### Problem to work on
Lay out the records from the line with "Screen dimensions: 455x256" up to and including the line with "Action: (x=38, y=497)" as a Markdown table with the columns Row and Record line, numbering each row and leaving out blank lines.

(A run of records)
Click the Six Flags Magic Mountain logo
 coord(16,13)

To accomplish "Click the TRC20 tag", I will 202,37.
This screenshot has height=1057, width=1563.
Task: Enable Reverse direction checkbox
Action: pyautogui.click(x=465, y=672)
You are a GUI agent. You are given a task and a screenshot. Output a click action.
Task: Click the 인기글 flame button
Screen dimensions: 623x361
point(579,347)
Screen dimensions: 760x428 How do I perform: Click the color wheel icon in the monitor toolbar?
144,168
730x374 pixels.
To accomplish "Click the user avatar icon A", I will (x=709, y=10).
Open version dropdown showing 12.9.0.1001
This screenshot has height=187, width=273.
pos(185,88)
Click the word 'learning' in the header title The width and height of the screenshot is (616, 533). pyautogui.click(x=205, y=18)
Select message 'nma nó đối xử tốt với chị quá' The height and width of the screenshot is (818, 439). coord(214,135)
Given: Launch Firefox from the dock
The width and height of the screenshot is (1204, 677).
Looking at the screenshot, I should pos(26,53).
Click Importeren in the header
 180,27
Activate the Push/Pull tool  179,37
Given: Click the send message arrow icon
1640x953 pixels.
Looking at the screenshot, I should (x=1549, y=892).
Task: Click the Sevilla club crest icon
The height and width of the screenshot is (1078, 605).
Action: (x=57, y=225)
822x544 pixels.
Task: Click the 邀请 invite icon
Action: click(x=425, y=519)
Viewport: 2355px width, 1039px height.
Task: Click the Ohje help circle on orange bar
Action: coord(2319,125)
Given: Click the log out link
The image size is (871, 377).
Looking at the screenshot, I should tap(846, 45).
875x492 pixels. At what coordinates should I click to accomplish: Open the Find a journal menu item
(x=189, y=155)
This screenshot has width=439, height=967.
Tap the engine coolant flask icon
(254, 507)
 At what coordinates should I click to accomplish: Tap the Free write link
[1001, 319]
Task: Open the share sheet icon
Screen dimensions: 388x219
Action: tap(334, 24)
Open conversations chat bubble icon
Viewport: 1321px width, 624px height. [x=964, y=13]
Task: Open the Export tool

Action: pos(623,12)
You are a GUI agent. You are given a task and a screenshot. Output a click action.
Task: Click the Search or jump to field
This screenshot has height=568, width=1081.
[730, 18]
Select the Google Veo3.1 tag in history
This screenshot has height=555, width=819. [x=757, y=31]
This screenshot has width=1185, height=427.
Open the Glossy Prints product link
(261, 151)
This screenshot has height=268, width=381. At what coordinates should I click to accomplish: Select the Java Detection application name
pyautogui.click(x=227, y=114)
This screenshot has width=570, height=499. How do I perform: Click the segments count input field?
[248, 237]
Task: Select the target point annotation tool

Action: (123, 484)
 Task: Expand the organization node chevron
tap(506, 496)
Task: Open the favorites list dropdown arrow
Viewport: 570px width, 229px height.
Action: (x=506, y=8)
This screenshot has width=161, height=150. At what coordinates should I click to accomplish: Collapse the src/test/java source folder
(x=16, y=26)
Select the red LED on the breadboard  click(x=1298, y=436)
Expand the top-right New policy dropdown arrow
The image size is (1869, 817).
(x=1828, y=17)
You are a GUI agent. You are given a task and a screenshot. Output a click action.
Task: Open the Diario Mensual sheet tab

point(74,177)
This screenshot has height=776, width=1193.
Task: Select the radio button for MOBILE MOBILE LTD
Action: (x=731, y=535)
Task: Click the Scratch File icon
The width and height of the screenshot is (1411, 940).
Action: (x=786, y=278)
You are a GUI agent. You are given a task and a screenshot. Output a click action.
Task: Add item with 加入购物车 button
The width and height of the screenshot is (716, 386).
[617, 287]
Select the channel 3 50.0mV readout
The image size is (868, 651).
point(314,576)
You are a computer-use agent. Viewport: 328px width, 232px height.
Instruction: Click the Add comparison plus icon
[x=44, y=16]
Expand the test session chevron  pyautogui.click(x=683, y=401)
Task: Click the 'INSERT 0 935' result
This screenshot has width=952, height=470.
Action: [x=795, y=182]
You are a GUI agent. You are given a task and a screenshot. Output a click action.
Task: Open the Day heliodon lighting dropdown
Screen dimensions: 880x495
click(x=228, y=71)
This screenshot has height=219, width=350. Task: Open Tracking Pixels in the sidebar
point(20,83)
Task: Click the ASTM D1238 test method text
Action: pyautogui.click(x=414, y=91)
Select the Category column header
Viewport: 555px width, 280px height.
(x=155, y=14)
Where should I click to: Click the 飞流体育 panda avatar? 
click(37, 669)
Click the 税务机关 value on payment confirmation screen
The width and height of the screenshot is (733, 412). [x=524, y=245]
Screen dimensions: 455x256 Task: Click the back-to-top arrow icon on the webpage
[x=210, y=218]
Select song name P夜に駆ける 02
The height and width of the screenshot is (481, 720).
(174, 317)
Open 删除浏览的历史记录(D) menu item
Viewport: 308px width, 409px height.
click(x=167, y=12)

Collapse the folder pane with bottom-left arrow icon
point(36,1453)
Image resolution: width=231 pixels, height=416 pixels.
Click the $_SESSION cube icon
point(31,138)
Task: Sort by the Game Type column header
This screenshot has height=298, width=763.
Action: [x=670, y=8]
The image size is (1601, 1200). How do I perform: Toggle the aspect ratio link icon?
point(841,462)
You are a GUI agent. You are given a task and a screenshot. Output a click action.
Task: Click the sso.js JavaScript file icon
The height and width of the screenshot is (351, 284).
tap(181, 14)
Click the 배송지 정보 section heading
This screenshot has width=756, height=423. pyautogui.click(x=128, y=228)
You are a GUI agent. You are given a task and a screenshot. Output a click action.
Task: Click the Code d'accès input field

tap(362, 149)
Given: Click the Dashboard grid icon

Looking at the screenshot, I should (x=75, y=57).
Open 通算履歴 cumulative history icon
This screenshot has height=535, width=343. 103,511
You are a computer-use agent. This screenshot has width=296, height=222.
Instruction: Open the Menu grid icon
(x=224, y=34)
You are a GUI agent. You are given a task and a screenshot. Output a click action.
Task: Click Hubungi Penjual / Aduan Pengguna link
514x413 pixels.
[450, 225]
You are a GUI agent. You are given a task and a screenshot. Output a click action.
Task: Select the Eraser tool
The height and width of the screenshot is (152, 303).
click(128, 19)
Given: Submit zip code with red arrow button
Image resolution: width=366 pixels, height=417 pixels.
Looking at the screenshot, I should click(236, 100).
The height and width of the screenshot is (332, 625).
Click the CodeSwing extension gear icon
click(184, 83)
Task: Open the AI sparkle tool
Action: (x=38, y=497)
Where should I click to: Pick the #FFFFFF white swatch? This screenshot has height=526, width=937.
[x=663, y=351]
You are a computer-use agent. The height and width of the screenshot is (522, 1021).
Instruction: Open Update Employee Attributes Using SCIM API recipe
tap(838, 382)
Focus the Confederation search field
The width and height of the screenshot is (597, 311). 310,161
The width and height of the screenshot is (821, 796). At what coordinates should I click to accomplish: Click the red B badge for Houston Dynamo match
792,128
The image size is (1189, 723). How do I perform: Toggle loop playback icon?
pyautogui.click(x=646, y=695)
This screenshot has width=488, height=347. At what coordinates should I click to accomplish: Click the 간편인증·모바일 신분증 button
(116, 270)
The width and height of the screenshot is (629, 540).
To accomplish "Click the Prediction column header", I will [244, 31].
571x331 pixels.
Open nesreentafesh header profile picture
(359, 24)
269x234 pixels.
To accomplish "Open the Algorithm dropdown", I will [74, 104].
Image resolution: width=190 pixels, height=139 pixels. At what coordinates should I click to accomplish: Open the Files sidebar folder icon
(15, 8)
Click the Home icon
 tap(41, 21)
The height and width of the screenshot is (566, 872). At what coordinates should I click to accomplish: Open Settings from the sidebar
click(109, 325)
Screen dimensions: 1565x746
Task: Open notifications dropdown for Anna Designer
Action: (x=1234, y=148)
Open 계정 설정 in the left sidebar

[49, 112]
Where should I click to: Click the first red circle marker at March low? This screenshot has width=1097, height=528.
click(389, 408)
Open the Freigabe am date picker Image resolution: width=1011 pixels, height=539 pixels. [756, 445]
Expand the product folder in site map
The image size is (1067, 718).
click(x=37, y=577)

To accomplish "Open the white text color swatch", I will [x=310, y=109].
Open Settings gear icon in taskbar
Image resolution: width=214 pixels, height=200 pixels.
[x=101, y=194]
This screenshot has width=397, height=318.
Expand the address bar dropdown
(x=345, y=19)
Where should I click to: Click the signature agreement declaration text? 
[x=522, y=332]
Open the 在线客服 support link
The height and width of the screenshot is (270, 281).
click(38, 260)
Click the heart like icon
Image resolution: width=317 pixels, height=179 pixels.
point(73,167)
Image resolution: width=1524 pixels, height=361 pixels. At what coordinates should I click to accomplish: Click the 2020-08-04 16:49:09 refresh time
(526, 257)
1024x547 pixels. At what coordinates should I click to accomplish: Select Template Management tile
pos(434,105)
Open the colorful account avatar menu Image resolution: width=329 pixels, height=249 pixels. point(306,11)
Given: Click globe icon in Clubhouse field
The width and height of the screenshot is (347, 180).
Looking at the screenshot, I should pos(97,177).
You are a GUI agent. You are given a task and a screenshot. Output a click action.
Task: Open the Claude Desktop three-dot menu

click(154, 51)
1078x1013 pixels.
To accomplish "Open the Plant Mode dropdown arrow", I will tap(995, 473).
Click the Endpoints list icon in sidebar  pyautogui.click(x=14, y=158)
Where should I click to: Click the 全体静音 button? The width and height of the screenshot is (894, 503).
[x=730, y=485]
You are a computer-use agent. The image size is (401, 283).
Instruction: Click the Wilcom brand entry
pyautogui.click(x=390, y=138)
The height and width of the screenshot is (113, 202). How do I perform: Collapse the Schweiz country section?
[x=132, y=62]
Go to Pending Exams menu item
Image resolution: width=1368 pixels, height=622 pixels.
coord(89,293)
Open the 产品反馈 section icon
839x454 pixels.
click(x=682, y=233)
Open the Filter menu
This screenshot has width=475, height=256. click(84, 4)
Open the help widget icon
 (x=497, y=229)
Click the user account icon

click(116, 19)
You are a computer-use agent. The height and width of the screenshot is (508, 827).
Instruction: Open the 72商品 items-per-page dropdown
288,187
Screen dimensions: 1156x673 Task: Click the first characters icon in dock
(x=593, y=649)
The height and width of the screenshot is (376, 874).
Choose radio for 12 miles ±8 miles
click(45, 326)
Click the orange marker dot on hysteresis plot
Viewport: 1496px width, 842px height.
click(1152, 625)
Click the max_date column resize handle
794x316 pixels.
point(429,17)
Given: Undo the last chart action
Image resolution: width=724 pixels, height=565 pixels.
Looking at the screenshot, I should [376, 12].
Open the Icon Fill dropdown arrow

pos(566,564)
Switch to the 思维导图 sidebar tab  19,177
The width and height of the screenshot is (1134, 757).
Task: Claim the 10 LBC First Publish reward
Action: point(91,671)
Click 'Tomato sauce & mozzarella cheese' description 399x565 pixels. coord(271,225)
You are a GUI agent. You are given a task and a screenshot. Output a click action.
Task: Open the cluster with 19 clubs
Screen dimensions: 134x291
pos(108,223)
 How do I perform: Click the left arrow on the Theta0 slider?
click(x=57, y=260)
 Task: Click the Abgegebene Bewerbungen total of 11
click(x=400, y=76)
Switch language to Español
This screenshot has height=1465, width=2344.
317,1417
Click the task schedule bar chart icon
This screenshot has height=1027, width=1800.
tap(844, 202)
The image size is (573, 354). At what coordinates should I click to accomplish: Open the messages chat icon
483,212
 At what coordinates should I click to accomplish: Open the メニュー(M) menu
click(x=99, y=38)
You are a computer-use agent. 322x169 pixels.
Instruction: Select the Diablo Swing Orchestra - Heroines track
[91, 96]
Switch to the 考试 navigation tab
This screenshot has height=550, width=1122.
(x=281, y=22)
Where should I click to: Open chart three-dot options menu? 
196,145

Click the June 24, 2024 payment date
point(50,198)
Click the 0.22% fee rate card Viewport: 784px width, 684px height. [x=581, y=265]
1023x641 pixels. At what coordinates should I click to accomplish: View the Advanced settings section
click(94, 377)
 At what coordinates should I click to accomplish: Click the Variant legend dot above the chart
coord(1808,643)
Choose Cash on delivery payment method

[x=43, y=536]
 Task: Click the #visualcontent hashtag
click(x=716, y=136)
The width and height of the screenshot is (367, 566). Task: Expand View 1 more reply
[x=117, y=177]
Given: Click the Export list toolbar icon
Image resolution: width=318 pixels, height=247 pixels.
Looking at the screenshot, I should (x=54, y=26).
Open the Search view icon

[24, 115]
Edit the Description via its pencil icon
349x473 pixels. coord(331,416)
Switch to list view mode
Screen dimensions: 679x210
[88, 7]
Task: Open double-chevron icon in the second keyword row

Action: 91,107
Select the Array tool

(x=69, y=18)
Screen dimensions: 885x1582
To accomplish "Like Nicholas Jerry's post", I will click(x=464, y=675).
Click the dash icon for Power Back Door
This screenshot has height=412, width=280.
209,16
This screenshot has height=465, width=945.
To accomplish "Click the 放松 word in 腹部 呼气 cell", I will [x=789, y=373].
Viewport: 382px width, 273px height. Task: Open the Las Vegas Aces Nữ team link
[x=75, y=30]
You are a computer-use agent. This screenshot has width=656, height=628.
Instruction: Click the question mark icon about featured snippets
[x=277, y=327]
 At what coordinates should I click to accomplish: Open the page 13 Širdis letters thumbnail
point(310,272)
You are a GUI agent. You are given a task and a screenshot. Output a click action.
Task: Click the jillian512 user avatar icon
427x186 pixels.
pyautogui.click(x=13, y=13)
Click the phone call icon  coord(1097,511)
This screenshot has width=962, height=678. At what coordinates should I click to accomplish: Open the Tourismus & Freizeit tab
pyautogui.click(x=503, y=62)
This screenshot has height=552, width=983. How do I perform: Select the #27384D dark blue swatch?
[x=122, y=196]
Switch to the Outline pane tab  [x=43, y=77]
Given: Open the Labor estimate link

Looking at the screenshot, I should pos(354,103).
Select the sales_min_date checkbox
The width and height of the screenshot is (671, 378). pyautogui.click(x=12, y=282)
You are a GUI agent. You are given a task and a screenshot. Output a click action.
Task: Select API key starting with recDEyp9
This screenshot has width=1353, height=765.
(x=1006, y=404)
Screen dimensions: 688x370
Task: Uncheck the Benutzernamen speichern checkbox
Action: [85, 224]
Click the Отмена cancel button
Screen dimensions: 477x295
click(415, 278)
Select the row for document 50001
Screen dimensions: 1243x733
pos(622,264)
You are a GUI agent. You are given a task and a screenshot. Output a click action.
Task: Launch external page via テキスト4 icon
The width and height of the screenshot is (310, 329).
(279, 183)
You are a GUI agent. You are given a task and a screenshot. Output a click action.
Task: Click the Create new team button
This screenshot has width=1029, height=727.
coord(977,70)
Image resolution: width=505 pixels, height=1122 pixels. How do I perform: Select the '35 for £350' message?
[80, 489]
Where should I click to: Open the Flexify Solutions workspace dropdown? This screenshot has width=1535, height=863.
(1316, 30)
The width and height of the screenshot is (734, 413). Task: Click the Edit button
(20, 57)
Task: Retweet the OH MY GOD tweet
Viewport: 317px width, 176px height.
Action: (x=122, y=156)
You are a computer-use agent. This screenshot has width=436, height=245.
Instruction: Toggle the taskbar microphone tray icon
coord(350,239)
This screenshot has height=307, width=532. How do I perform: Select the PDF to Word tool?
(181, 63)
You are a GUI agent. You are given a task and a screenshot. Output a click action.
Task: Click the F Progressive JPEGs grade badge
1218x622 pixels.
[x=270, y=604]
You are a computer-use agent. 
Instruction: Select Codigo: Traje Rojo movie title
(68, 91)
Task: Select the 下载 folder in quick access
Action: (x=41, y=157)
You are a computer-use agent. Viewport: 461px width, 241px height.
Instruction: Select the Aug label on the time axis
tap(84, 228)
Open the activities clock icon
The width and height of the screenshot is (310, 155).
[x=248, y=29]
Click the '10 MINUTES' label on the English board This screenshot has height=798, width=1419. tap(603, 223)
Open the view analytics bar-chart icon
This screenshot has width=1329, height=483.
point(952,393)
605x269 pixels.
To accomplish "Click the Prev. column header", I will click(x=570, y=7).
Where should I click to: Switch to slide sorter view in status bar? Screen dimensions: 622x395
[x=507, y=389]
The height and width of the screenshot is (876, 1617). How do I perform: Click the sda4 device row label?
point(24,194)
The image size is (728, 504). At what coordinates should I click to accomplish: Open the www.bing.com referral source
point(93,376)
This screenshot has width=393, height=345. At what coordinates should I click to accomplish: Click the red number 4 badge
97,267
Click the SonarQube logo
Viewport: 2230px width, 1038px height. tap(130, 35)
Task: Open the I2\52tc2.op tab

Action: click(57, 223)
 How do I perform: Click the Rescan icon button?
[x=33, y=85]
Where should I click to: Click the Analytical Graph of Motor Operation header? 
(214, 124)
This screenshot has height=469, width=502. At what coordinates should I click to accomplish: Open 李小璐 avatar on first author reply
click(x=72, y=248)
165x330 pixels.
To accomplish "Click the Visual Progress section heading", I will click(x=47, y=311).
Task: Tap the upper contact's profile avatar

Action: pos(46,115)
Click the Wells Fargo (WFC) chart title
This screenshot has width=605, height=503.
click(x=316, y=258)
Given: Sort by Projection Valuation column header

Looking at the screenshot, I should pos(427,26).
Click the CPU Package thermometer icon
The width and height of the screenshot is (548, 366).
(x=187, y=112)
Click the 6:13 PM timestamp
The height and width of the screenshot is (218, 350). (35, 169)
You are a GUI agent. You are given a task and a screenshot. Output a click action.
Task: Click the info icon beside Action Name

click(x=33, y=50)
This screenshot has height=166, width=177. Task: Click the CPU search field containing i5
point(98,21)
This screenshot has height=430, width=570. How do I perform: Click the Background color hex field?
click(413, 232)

### Exercise answer
| Row | Record line |
|---|---|
| 1 | Screen dimensions: 455x256 Task: Click the back-to-top arrow icon on the webpage |
| 2 | [x=210, y=218] |
| 3 | Select song name P夜に駆ける 02 |
| 4 | The height and width of the screenshot is (481, 720). |
| 5 | (174, 317) |
| 6 | Open 删除浏览的历史记录(D) menu item |
| 7 | Viewport: 308px width, 409px height. |
| 8 | click(x=167, y=12) |
| 9 | Collapse the folder pane with bottom-left arrow icon |
| 10 | point(36,1453) |
| 11 | Image resolution: width=231 pixels, height=416 pixels. |
| 12 | Click the $_SESSION cube icon |
| 13 | point(31,138) |
| 14 | Task: Sort by the Game Type column header |
| 15 | This screenshot has height=298, width=763. |
| 16 | Action: [x=670, y=8] |
| 17 | The image size is (1601, 1200). How do I perform: Toggle the aspect ratio link icon? |
| 18 | point(841,462) |
| 19 | You are a GUI agent. You are given a task and a screenshot. Output a click action. |
| 20 | Task: Click the sso.js JavaScript file icon |
| 21 | The height and width of the screenshot is (351, 284). |
| 22 | tap(181, 14) |
| 23 | Click the 배송지 정보 section heading |
| 24 | This screenshot has width=756, height=423. pyautogui.click(x=128, y=228) |
| 25 | You are a GUI agent. You are given a task and a screenshot. Output a click action. |
| 26 | Task: Click the Code d'accès input field |
| 27 | tap(362, 149) |
| 28 | Given: Click the Dashboard grid icon |
| 29 | Looking at the screenshot, I should (x=75, y=57). |
| 30 | Open 通算履歴 cumulative history icon |
| 31 | This screenshot has height=535, width=343. 103,511 |
| 32 | You are a computer-use agent. This screenshot has width=296, height=222. |
| 33 | Instruction: Open the Menu grid icon |
| 34 | (x=224, y=34) |
| 35 | You are a GUI agent. You are given a task and a screenshot. Output a click action. |
| 36 | Task: Click Hubungi Penjual / Aduan Pengguna link |
| 37 | 514x413 pixels. |
| 38 | [450, 225] |
| 39 | You are a GUI agent. You are given a task and a screenshot. Output a click action. |
| 40 | Task: Select the Eraser tool |
| 41 | The height and width of the screenshot is (152, 303). |
| 42 | click(128, 19) |
| 43 | Given: Submit zip code with red arrow button |
| 44 | Image resolution: width=366 pixels, height=417 pixels. |
| 45 | Looking at the screenshot, I should click(236, 100). |
| 46 | The height and width of the screenshot is (332, 625). |
| 47 | Click the CodeSwing extension gear icon |
| 48 | click(184, 83) |
| 49 | Task: Open the AI sparkle tool |
| 50 | Action: (x=38, y=497) |